Lansing — The leader of Michigan’s Senate opposes pledging future increases in fuel taxes and vehicle fees toward bonds to accelerate road construction projects next summer.

Gov. Rick Snyder floated the idea of issuing bonds to infuse more money into road construction projects a day after the Legislature sent him a $1.2 billion road funding plan that doesn’t take full effect until 2021.

“I was surprised he mentioned that. I would hope that’s not where we go,” Senate Majority Leader Arlan Meekhof said Friday during a taping of public television’s “Off The Record.”

Snyder told The Detroit News on Wednesday he is studying the use of bonds to speed up road construction projects because the fuel tax and vehicle registration fees the Legislature approved don’t take effect until Jan. 1, 2017.

The measures will produce $600 million annually, while the remaining $600 million for the road funding package will be phased in from 2019 to 2021 through an earmark of existing individual income tax revenue.
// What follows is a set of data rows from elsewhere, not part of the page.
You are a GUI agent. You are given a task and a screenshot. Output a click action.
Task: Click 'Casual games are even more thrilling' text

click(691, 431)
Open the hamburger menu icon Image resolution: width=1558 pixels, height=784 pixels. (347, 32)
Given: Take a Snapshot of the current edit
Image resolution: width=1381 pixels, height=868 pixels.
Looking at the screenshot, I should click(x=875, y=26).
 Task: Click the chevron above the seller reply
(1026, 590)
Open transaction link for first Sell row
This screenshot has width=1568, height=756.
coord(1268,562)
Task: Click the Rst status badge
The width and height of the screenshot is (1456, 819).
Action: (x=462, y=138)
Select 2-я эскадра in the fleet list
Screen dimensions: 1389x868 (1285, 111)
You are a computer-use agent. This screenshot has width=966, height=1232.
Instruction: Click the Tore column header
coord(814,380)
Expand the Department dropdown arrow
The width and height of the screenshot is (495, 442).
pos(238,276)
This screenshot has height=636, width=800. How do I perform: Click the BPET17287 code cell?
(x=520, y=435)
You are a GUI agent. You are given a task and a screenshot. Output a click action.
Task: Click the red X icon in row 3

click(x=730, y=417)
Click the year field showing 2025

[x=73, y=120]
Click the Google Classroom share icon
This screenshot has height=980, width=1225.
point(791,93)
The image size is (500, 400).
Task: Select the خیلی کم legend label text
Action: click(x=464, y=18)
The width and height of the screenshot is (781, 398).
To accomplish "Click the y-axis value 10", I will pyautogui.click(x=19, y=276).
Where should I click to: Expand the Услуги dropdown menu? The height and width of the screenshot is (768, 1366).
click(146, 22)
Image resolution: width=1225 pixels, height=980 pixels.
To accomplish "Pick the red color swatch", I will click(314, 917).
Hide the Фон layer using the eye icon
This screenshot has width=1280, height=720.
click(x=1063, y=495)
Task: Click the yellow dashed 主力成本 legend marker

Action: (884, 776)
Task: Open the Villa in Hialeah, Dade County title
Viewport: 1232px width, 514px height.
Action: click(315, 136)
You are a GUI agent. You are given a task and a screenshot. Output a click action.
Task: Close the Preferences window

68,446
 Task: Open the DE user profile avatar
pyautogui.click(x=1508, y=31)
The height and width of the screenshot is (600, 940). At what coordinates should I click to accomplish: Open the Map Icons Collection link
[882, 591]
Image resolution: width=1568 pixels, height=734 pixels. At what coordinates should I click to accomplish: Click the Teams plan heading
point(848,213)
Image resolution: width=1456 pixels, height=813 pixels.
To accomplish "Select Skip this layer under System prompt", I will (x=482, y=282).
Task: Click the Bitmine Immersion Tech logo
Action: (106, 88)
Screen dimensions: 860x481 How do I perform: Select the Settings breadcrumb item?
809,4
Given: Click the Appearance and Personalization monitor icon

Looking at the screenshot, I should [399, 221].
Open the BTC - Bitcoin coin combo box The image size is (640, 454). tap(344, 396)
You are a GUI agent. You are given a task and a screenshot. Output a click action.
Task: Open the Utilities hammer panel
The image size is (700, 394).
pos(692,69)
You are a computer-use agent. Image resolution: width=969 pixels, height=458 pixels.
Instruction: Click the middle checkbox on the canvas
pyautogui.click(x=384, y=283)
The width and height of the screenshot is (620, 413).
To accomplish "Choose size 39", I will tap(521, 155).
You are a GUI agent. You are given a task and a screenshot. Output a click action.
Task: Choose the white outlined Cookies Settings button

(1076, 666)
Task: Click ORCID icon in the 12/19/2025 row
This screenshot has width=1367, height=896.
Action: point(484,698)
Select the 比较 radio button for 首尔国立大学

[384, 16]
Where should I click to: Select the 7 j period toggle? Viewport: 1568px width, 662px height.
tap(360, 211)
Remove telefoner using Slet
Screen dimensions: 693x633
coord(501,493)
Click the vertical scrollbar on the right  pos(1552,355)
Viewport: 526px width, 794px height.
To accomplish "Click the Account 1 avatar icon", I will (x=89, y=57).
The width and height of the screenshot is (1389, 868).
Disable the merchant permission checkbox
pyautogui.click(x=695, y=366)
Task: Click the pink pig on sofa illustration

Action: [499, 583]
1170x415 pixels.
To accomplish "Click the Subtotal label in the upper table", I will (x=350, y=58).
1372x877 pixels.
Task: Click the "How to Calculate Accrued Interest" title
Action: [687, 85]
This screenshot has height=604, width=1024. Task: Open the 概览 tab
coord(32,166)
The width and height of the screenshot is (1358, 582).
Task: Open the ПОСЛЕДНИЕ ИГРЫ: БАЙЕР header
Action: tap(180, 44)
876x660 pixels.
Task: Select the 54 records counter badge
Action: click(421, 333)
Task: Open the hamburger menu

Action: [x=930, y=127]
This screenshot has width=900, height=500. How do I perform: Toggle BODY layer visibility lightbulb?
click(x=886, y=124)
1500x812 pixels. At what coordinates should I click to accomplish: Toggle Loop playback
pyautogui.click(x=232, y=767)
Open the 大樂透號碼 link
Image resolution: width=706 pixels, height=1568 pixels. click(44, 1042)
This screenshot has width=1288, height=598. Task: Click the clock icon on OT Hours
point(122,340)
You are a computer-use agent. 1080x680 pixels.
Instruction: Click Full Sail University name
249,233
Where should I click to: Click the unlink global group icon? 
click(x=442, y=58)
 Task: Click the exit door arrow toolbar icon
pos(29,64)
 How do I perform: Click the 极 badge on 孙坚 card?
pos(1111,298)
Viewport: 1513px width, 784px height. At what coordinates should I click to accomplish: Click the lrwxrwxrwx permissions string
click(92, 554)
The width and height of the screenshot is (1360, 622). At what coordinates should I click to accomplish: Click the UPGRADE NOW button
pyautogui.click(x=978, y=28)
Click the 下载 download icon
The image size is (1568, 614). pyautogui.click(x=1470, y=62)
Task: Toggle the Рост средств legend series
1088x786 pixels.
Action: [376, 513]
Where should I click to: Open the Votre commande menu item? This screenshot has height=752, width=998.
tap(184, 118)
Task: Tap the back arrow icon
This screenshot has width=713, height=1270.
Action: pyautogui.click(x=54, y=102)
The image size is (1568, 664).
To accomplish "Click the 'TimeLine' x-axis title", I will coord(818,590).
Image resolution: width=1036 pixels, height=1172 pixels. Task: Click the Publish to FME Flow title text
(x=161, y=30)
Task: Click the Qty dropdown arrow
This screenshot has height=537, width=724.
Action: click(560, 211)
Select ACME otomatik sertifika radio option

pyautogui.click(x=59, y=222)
Snyder’s fellow Republicans who control the state Senate also would oppose using the new source of tax revenue to borrow against, said Meekhof, R-West Olive.

“(Bonding) would not be my preference, and my caucus wouldn’t be supportive of that,” he said. “I would prefer pay as you go, raise the money.”

The governor does not need the Legislature’s permission to issue bonds.

The Michigan Department of Transportation has about $1.8 billion in outstanding bond debt, and much of it was incurred after the Legislature last raised the gas tax from 15 cents a gallon to 19 cents in 1997. Under the legislation approved earlier this week, the gas tax and 15-cents-a-gallon diesel tax will be hiked to 26.3 cents a gallon, and that rate can increased to account for inflation starting in 2022.

“It wouldn’t be on the top of my list to go borrow more money,” Meekhof said. “Part of the problem we got into is we borrowed too much money over a couple of administrations. I’m not absolving anybody of blame or credit here.”

MDOT pays $238 million annually in debt service on its $3.89 billion overall budget, department spokesman Jeff Cranson said.

The seven-bill road funding package awaiting Snyder’s signature contains a clause that increases MDOT’s annual debt repayment by $7 million.

Snyder has not said how much money he would like to borrow to accelerate road repairs. But he indicated he’s cautious about adding more long-term debt.

“I would want to do what I describe as the right amount, not too much,” Snyder told The News. “I don’t want to create later issues with having too much debt service.”

Snyder, an accountant, noted interest rates are “relatively low” in the municipal bond market.